Rail Paybus FP1 is a heritage-listed former railbus and now museum exhibit at NSW Rail Transport Museum Barbour Road, in the outer south-western Sydney town of Thirlmere in the Wollondilly Shire local government area of New South Wales, Australia. It was designed by the New South Wales Government Railways Road Motor Section and built in 1937 by Waddingtons Ltd (body), Ford Motor Co. (chassis and mechanical components). It is also known as Rail Bus and Rail Pay Bus FP1. The property is owned by Rail Corporation New South Wales, an agency of the Government of New South Wales. It was added to the New South Wales State Heritage Register on 26 September 2003.

== History ==
=== Origins ===

The first group of rail buses, of which FP1 was the first, were built in 1937 to an overall design of the NSW Railways' Road Motor section, by coach-building firm Waddingtons Pty Ltd, Granville (subsequently to become Commonwealth Engineering).

Although essentially similar, in being constructed on a truck chassis with Ford mechanicals (V8 petrol engine and gearbox), the bodies of this group, numbered FP1 to FP6, differed somewhat.
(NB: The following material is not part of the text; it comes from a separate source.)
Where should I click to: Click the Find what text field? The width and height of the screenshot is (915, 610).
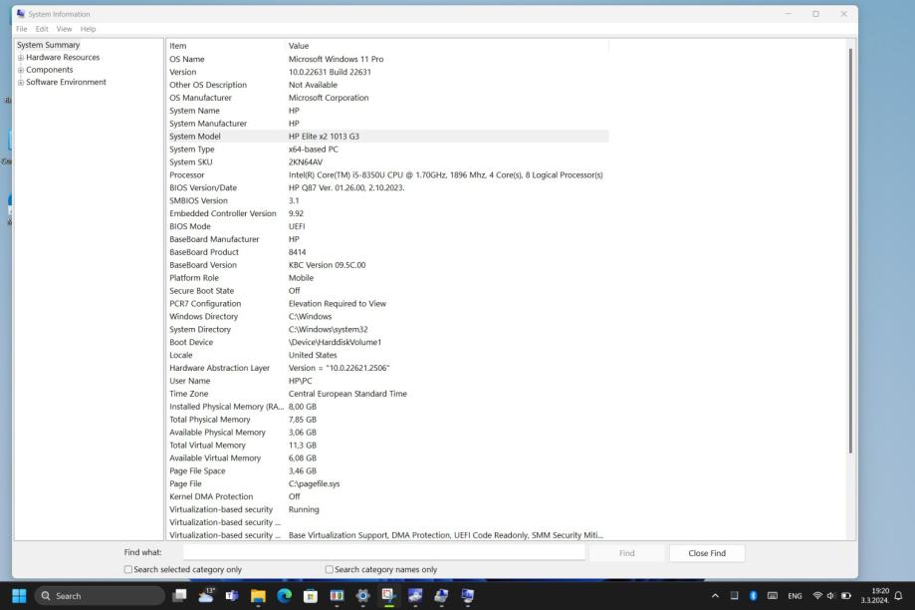pyautogui.click(x=383, y=553)
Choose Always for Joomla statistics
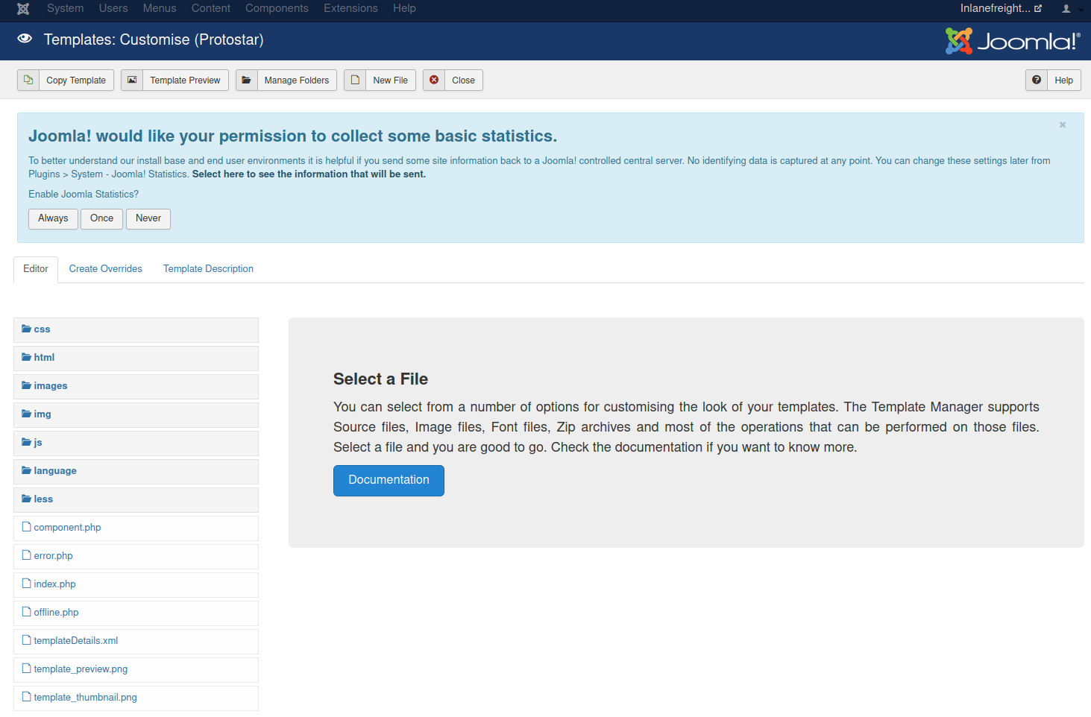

No's 1 and 6 were single ended, and originally had to be turned (using a locomotive turntable or a triangle junction) at each end of a run. Despite their design similarities, FP1 was different in style from FP6, while both the single-ended buses were different from Nos. 2 to 5, which were substantially identical. As well as having driving controls at both ends, buses Nos. 2 to 5 were slightly larger, and had a door on both sides, originally accommodating 18 passengers.

The rail bus concept was intended to provide a passenger service on minor branch lines where the available traffic did not support economic use of a conventional steam-hauled passenger or mixed train, or even a rail-motor service provided by one of the relatively new "42 footer" CPH "tin hare" motors. FP1 entered service on 7 July 1937, and apparently operated in the south-west of the state, with some evidence that it suffered a failure at Grenfell on 29 November. The rest of the fleet entered service in September 1937, Nos. 2, 3 and 4 on the 27th. The others may well have entered service on the same date, but this is not recorded.

It appears that the rail bus concept was less than successful, because all were withdrawn from passenger service, to be used as pay buses, within a year or two of their commissioning. It is not recorded why they were not successful, but it is likely that the depressed economic circumstances of the time impacted on the number of available passengers, while road transport was by that time emerging as a serious threat to rail, particularly for passenger services – the road bus concept being by then quite well established.

Information on when FP1 and its sisters were converted to pay buses is sketchy. FP1 is thought to have been converted in September 1937, so that its career as a passenger vehicle was very brief indeed, but it has also been suggested that the conversion occurred some time after its failure at Grenfell in November, possibly in conjunction with repairs. In any case, it had certainly become a pay bus by 30 June 1938, as it is noted as such in the Railways Department's Annual Report for 1937–38.

It is believed that the other buses of this group entered service variously at Harden and Cowra (still in 1937). Most sources state that they began, as with FP1, as passenger vehicles, but there is also a suggestion that they never entered this service at all, being used as pay buses from the outset. In view of the record in the Annual Report for 1937–38 of only one pay bus, it seems likely that the conversion of Nos. 2 to 6 occurred after June 1938, so that they were all commissioned as passenger buses.

=== In service ===

David Cooke's book Rail Motors and XPT's indicates that the Railways' 1938–39 Annual Report records a general overhaul of FP1 in October 1938, carried out mainly to ascertain the degree of wear, as the vehicle had travelled some 46000 mi since it entered service. Apparently the results were pleasing, as cylinder bore wear was negligible.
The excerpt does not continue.